### [Goal of the exercise]
Please reproduce the lines from the one containing "Click the Options window title icon" through the end of the data below exactly as they stand, and omit all pictures.

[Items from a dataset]
● ● ● ●

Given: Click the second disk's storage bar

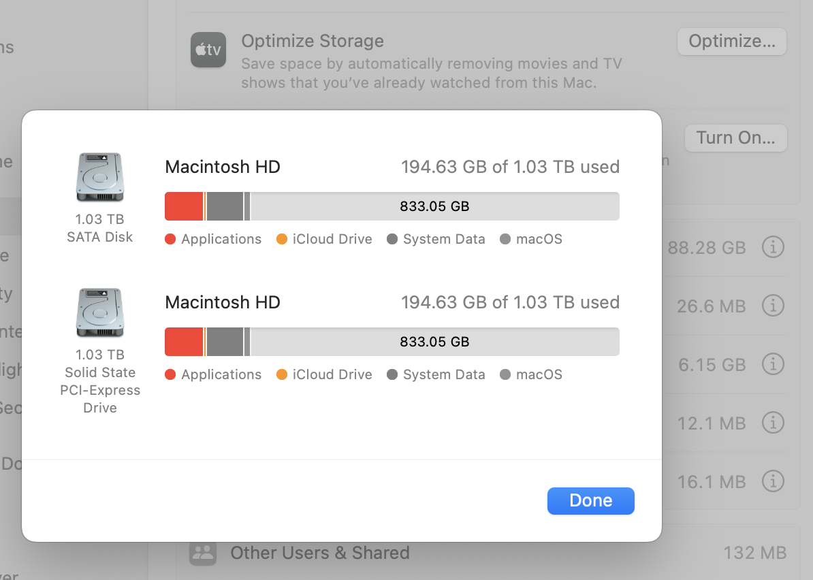Looking at the screenshot, I should (434, 342).
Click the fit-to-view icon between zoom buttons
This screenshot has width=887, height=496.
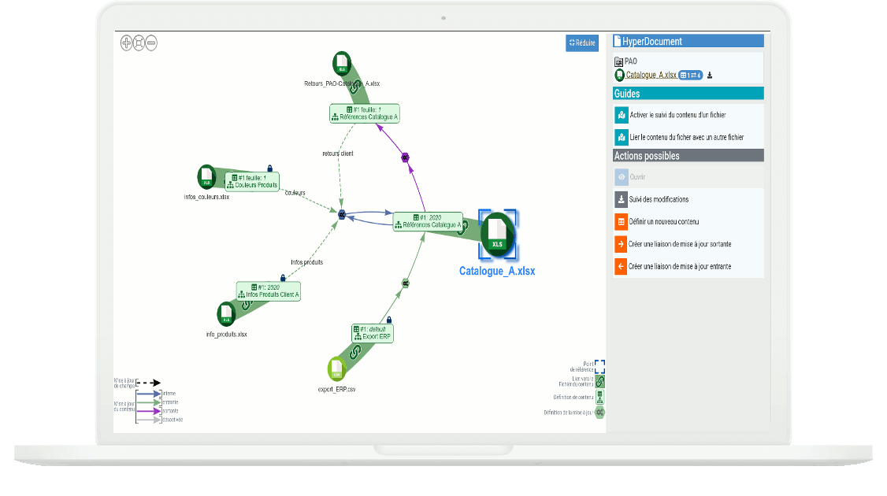[139, 43]
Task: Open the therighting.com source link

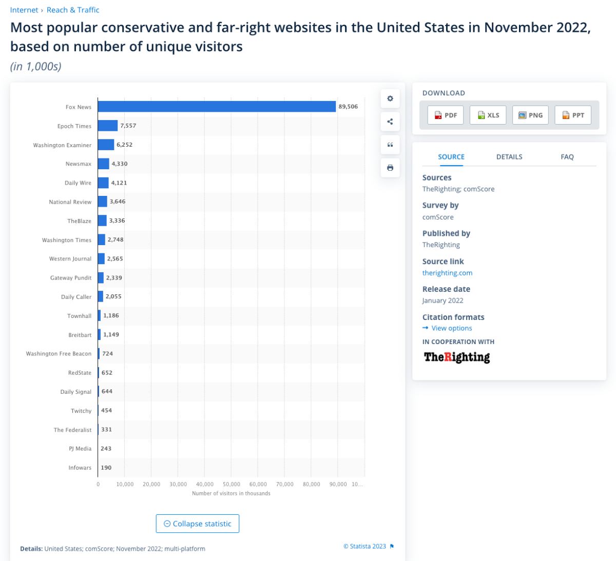Action: click(x=447, y=273)
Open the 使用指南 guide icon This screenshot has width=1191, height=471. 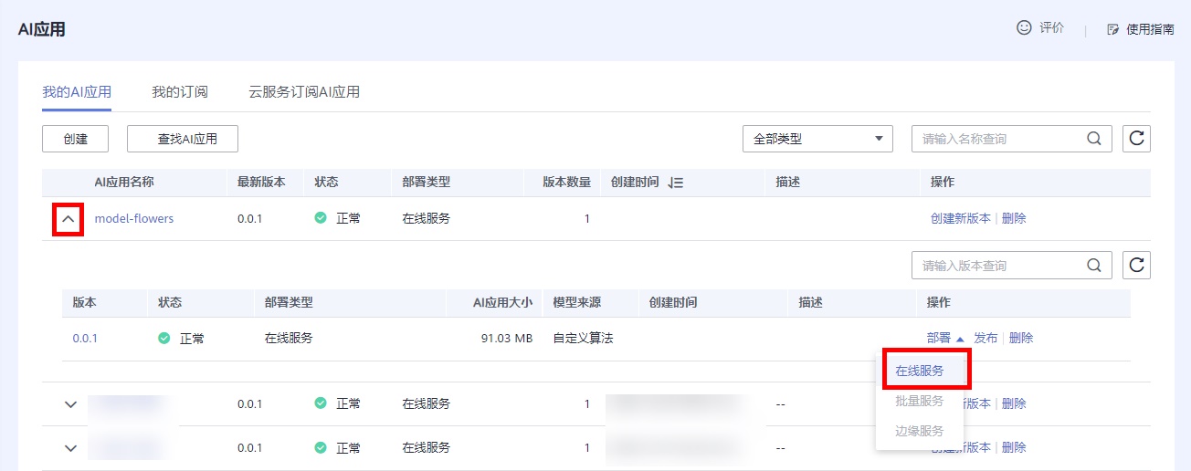point(1112,29)
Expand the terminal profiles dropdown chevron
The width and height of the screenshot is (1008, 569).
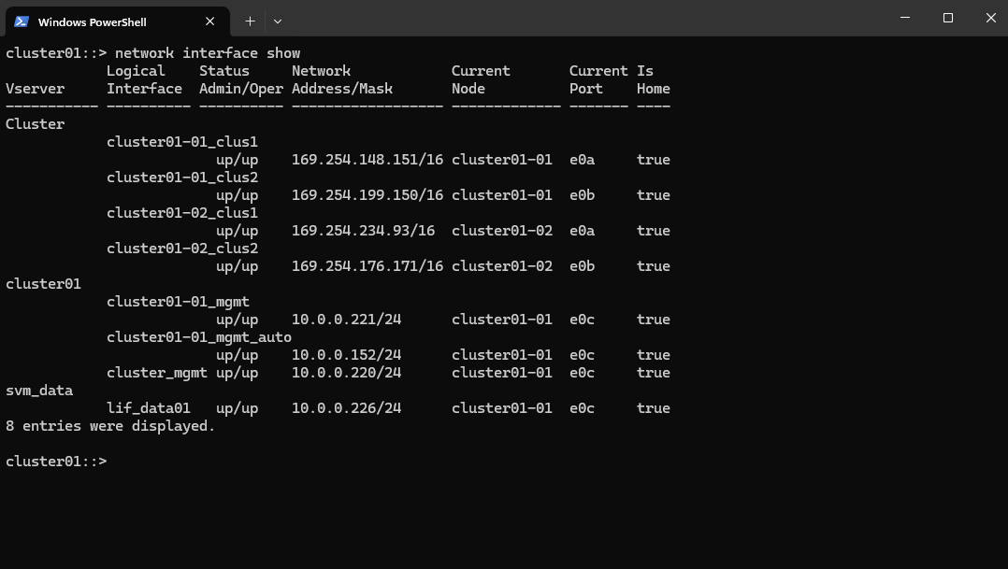point(278,21)
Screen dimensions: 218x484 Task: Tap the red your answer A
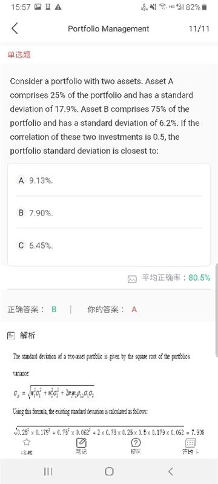pos(134,309)
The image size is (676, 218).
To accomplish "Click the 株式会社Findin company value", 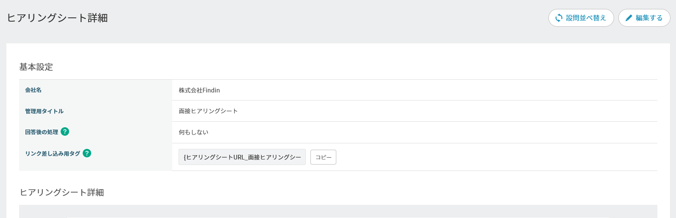I will pos(199,90).
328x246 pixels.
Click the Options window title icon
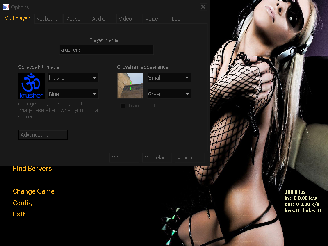[6, 7]
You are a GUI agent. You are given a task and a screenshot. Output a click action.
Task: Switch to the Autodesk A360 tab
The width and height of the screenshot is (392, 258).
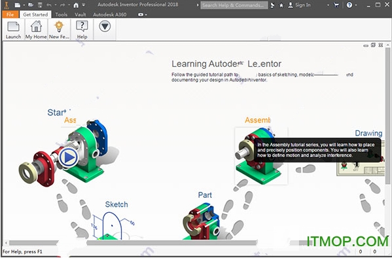[x=109, y=14]
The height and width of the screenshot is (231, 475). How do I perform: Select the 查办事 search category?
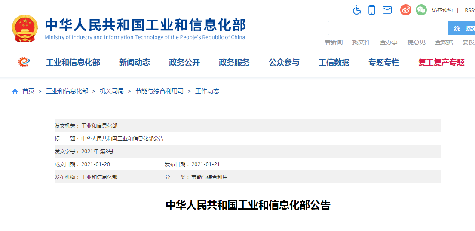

● ● ● ●

### [Result of the task]
Click the Options window title icon
[6, 7]
You are a GUI agent. You are given a task and a screenshot. Output a click action.
Task: Switch to the Autodesk A360 tab
The width and height of the screenshot is (392, 258).
[x=109, y=14]
The height and width of the screenshot is (231, 475). How do I perform: Select the 查办事 search category?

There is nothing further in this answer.